Komisyonun Öcalan ile görüşmesinin bir gereklilik olduğunu ifade eden Kalkan, bu konuda birçok siyasi partiden öneriler olmasına rağmen bunun için komisyonun karar almamasına tepki gösterdi.

Kalkan’ın bu konudaki değerlendirmeleri şöyle:

דBunu birçok parti istedi, DEVA Partisi istedi, Gelecek Partisi istedi, MHP istedi. Ama komisyon karar alamıyor. Besbelli her şey AKP’ye bağlı. Bütün bu durumların hepsi CHP’nin üzerine yıkmaya çalışıyor AKP ama hayır kimseyi kandıramaz. AKP’nin üzerinde kalıyor. AKP hiç kimsenin üzerine yıkamaz bu durumu.
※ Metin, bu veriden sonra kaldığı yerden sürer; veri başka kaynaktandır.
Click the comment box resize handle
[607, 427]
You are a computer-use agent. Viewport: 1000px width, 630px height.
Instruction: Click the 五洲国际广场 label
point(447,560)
Hala Önder Apo’yu dinlememesi, dinlenecek mi, dinlenmeyecek mi? Bunun hala tartışmalı olması, birkaç üyenin gitmesi gibi şeyler olması, gayriciddi sözlerin söylenmesi akıl alır gibi değil. Hani Devlet Bahçeli “ya meclise gelsin, siyaset yapsın, DEM Parti grubunda konuşsun, başkan olsun” demişti. Hala da söylüyor. “MHP Genel Başkanı olarak ben bunun arkasındayım” dedi. Cumhurbaşkanı olarak Tayyip Erdoğan da bunun bir devlet politikası olduğunu söyleyerek sahip çıktı. Fakat hani uygulandı mı? Uygulanıyor mu Devlet Bahçeli’nin sözleri? Bir de İmralı’ya gidip gitmemeyi tartışıyorlar. Niye herkes komisyona gidiyor, komisyonda konuşuyor da Önder Apo niye gidemiyor? Neden Önder Apo hala bir komisyona gidip konuşma yapacak duruma getirilmiyor?”
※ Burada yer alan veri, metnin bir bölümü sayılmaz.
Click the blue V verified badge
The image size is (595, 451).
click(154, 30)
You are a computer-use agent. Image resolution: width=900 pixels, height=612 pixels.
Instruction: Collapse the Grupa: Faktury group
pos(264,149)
DEMOKRATİKLEŞME ADIMLARI ATILMALI

Süreçte gelinen aşamada Kürt sorununun çözümü için devletin adımlar atması gerektiğini belirten Kalkan, sözlerini şöyle sürdürdü:

דDemokratikleşme adımlarının atılması gerekiyor. Kürtlere şu verilsin, bu verilsin demiyoruz. Türkiye’nin demokrasisi gelişsin, Türkiye kardeş olsun, bütün olsun. Yoksa siyasi tehlike ortada. İsrail’in neler yaptığı, Ortadoğu’da 3. Dünya Savaşı’nın nereye geldiği ortada. Bunu öncesinden de değerlendirdik. Tekrar etmeye de gerek yok. Artık biraz düşünebilen herkes gerçekleri anlayabiliyor, görebiliyor, böyle bir ortamda hala böyle oyalayıcı, adım atamaz pozisyonunda kalmak, ondan sonra da PKK adım atmıyor diye böyle basın üzerinden töhmet altında bırakıcı, insanların algılarını değiştirici, düşüncelerini saptırıcı, zehir diliyle konuşmalar yapmak, propaganda etmek hiç kimseye fayda getirmez.”